Amanda Licato, Stanford University

Working from the recent discovery of nearly two dozen trunks of garments from Dickinson’s brother and sister-in-law in the Evergreens home, “‘I tried to match it –Seam by Seam – / But could not make them fit –’: Clothing, Sewing, and Self in the Poetry of Emily Dickinson,” responds primarily to Daneen Wardrop’s Emily Dickinson and The Labor of Clothing (2009), the only criticism of its kind to engage with clothing and sewing in Dickinson’s verse. This paper examines the relationship between Dickinson’s work of art and her life as an artist through Dickinson’s peculiar attention to what I call “mis-seaming”— ill-fitting clothing and incorrectly sewn seams. How do the complexities of Dickinson’s life translate, with all the shifts common to any act of translation, into the complexities of her art? How is reading made anew when situating her poetry within the context of her quotidian life and daily activities, such as her amateur work as a seamstress?

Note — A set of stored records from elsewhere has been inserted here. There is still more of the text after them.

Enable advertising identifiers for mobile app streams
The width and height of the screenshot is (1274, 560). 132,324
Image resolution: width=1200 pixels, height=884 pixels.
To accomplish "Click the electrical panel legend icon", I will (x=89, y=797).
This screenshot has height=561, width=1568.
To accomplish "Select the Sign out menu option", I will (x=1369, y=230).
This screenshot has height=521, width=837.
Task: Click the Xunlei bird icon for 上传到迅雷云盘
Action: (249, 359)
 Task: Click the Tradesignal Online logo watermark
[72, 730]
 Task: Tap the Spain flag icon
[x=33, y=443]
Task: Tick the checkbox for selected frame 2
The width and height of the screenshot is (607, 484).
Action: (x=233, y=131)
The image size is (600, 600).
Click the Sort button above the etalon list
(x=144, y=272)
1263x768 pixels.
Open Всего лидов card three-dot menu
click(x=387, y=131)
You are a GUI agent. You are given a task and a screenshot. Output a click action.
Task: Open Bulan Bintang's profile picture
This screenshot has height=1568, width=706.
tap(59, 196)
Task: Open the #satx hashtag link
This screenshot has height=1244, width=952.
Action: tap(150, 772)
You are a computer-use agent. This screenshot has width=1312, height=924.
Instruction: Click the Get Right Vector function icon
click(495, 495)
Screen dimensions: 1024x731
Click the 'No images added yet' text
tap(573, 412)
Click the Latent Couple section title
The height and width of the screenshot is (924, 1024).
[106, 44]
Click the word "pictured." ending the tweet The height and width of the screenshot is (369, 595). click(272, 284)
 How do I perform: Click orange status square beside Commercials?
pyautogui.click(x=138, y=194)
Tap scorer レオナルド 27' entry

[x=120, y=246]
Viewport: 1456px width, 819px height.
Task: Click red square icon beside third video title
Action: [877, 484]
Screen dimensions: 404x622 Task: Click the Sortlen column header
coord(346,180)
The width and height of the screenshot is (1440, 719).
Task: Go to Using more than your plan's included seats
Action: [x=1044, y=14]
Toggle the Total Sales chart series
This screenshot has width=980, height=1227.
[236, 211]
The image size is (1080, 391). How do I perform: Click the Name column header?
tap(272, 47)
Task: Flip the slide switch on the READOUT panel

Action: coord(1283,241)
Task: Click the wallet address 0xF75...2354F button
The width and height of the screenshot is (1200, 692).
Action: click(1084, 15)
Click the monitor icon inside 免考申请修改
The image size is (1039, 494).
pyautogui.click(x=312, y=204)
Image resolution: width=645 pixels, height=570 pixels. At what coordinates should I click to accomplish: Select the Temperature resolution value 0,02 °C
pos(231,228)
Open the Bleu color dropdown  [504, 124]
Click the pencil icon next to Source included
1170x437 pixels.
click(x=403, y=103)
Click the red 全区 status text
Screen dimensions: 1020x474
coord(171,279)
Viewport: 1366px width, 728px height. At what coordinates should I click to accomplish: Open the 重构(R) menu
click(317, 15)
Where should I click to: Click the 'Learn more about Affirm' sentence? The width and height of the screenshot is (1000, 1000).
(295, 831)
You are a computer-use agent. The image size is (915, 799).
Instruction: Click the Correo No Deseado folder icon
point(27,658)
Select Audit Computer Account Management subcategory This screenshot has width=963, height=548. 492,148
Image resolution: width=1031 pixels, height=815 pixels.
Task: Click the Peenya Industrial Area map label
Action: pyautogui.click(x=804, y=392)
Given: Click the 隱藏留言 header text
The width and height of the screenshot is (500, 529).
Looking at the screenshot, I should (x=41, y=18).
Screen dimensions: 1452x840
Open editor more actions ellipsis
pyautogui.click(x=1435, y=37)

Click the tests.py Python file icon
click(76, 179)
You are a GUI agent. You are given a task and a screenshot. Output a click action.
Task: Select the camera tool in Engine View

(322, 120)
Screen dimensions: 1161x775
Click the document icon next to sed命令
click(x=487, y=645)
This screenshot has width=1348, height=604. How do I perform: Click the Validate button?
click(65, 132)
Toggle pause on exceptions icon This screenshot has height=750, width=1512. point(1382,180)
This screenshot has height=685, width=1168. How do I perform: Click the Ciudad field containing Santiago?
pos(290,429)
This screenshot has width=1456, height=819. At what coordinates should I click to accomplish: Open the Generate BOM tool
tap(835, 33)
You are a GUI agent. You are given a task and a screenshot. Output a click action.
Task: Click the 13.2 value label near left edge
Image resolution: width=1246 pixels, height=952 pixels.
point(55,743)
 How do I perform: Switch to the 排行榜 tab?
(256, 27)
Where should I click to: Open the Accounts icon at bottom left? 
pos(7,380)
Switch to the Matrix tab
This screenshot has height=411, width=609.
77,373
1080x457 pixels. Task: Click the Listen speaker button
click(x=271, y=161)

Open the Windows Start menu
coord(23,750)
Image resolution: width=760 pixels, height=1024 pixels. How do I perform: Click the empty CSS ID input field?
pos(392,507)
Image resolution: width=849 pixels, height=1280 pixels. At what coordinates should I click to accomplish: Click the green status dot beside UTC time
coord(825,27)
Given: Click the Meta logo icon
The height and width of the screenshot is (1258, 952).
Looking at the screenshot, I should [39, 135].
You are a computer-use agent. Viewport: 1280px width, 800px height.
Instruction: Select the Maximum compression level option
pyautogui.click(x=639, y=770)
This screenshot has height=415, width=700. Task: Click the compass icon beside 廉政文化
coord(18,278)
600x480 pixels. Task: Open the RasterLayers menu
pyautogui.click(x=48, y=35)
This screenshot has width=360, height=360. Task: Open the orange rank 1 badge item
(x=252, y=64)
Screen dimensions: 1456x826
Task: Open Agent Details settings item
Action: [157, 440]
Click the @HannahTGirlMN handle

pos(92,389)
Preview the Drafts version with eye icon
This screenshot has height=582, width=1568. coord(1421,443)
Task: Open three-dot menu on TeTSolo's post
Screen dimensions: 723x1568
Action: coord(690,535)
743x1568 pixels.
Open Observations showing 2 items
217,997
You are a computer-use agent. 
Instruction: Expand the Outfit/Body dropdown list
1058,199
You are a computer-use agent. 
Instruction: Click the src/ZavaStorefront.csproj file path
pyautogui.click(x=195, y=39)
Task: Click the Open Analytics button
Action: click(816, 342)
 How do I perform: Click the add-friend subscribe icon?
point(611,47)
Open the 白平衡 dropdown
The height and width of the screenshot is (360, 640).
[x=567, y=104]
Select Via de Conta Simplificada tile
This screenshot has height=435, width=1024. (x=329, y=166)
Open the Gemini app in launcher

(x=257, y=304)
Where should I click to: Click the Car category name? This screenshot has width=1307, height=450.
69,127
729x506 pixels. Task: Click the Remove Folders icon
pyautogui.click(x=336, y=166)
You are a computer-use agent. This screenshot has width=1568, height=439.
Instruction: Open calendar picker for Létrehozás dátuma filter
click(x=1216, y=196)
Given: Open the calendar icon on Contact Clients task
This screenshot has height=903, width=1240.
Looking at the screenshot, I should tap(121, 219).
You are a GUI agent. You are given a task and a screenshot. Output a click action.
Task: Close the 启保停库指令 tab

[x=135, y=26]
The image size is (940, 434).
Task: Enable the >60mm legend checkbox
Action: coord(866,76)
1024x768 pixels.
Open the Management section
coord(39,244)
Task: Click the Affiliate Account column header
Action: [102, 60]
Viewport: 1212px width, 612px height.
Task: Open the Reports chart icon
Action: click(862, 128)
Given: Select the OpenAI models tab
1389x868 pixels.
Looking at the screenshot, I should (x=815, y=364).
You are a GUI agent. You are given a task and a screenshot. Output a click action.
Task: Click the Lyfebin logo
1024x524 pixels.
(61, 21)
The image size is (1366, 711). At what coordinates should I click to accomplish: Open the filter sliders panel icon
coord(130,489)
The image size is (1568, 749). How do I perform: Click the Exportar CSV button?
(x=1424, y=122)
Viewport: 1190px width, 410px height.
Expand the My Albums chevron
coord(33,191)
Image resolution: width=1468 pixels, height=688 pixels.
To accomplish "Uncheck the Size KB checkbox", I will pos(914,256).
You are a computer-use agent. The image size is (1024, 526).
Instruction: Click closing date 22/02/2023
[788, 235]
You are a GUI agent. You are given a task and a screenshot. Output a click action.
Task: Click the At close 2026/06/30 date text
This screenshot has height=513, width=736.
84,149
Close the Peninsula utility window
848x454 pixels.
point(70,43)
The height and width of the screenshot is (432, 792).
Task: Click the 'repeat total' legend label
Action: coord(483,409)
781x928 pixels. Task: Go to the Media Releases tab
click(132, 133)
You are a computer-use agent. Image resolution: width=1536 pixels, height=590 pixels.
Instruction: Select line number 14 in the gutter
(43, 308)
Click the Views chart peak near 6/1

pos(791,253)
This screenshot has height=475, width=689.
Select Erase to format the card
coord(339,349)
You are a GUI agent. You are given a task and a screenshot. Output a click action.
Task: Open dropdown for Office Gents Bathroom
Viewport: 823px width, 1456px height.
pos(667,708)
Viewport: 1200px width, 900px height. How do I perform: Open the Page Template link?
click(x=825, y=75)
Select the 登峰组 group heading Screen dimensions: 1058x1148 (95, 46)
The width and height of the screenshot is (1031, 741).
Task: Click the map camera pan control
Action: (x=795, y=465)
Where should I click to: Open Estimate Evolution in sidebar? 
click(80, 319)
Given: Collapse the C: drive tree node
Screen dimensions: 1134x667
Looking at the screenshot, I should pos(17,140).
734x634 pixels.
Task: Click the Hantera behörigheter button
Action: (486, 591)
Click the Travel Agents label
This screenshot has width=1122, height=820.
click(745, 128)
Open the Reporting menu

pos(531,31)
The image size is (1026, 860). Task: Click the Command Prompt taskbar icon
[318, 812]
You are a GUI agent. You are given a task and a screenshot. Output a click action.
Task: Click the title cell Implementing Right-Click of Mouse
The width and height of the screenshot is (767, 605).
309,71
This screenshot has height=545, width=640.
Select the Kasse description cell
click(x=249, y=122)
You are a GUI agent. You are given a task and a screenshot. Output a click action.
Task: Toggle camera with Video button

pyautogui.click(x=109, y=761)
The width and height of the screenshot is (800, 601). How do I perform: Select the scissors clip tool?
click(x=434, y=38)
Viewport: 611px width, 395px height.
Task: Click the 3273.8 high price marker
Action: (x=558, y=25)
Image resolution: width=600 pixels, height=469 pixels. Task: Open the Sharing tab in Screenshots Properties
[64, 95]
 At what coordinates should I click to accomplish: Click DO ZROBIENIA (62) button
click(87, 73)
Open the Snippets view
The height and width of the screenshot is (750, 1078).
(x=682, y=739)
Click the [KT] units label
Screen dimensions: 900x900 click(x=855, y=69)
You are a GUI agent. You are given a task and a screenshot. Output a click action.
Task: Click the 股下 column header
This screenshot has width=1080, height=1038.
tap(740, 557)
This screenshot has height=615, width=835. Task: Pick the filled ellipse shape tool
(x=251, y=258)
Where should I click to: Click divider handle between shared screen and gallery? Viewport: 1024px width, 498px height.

As a graduate student looking toward revision, this paper hopes to connect — more concretely — the figure of sewing with Dickinson’s biography, both domestically and with regard to the manuscript books she secretly created to bind her poetry. The figure of sewing was, among other figures used by the poet such as the exploding volcano, a metaphor for expressing the extreme mental states: the fear that one may be coming apart; unraveling without control; altered anew. As Alfred Habegger points out in his biography of the female poet: “No other American writer of her time explored with equal sensitivity and mastery the experience of fragmentation…describing from varying angles the ego’s unraveling.” (477). Like Habegger, this paper seeks to expand the neglected territory of viewing Dickinson’s work as part of an evolutionary process of her experiences, becoming both woman and poet. Biographically, poems utilizing the figure of sewing and clothing paradoxically coincide not with periods of collapse in her life but of reconstruction, seemingly fitting into a category of retrospection. Memory and pain are thus intimately connected for Dickinson; for her, the figure of sewing communicated equal despair and embattled achievement over the painful episodes of life.